### Assignment
Rewrite everything from "Awards and highlights" down to "of the 2013 NFL draft." in the text about Tanner Hawkinson, with "offensive tackle" replaced by "offensive lineman".

### Document section
::::

Personal information
- Born: May 14, 1990 (age 36) McPherson, Kansas, U.S.
- Listed height: 6 ft 5 in (1.96 m)
- Listed weight: 298 lb (135 kg)

Career information
- High school: McPherson
- College: Kansas
- NFL draft: 2013: 5th round, 156th overall pick

Career history
- Cincinnati Bengals (2013–2014); San Francisco 49ers (2015)*; Philadelphia Eagles (2015); Jacksonville Jaguars (2016)*;
- * Offseason or practice squad member only

Awards and highlights
- Second-team All-Big 12 (2012);

Career NFL statistics
- Games played: 4
- Stats at Pro Football Reference

= Tanner Hawkinson =

American football player (born 1990)

Tanner Hawkinson (born May 14, 1990) is an American former professional football player who was an offensive tackle in the National Football League (NFL). Hawkinson played college football for the Kansas Jayhawks. He was selected by the Cincinnati Bengals in the fifth round of the 2013 NFL draft.

==Early life==
Hawkinson was an all-state defensive lineman and tight end at McPherson High School in McPherson, Kansas, graduating in 2008.

Hawkinson is related to retired basketball player Ava Jones.

==College career==
He was recruited to the University of Kansas to play tight end, but moved to defense, and eventually ended up on the offensive line. He was a freshman All-American in 2009 at tackle for the Jayhawks, protecting Todd Reesing's blind side. Hawkinson was also a second-team All-Big-12 player as a senior in 2012. He had three coaches in his five years at KU in Mark Mangino, Turner Gill, and Charlie Weis.

==Professional career==
He was selected in the fifth round, 156th overall in the 2013 NFL draft. Hawkinson was waived by Cincinnati as part of the final 53-man roster cuts on September 5, 2015.

On September 7, 2015, Hawkinson was signed to the San Francisco 49ers practice squad.

On April 4, 2016 Hawkinson was claimed off waivers by the Jacksonville Jaguars after having spent the 2015 season with the Philadelphia Eagles.

Hawkinson announced his retirement from the NFL at the age of 25 on April 15, 2016.

::::

### Extracted material
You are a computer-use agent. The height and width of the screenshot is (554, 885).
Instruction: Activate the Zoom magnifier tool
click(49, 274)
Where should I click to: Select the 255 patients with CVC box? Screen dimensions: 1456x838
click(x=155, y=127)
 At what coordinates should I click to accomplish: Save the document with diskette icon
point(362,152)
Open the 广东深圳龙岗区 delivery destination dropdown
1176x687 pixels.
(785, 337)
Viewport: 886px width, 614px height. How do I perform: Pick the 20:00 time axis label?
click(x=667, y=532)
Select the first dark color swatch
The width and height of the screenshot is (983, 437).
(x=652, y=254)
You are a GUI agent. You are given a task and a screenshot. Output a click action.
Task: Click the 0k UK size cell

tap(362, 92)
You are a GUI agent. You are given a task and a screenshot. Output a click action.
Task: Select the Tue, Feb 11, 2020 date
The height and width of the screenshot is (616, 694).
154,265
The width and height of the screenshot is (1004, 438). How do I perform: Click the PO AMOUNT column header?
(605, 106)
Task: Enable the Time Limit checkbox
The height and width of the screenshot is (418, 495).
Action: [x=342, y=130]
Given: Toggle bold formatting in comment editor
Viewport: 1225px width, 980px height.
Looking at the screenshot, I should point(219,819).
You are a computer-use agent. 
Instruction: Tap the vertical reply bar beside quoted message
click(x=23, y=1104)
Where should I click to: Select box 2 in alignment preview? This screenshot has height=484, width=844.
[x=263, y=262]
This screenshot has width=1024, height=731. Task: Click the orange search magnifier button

::::

### Answer to the problem
Awards and highlights
- Second-team All-Big 12 (2012);

Career NFL statistics
- Games played: 4
- Stats at Pro Football Reference

= Tanner Hawkinson =

American football player (born 1990)

Tanner Hawkinson (born May 14, 1990) is an American former professional football player who was an offensive lineman in the National Football League (NFL). Hawkinson played college football for the Kansas Jayhawks. He was selected by the Cincinnati Bengals in the fifth round of the 2013 NFL draft.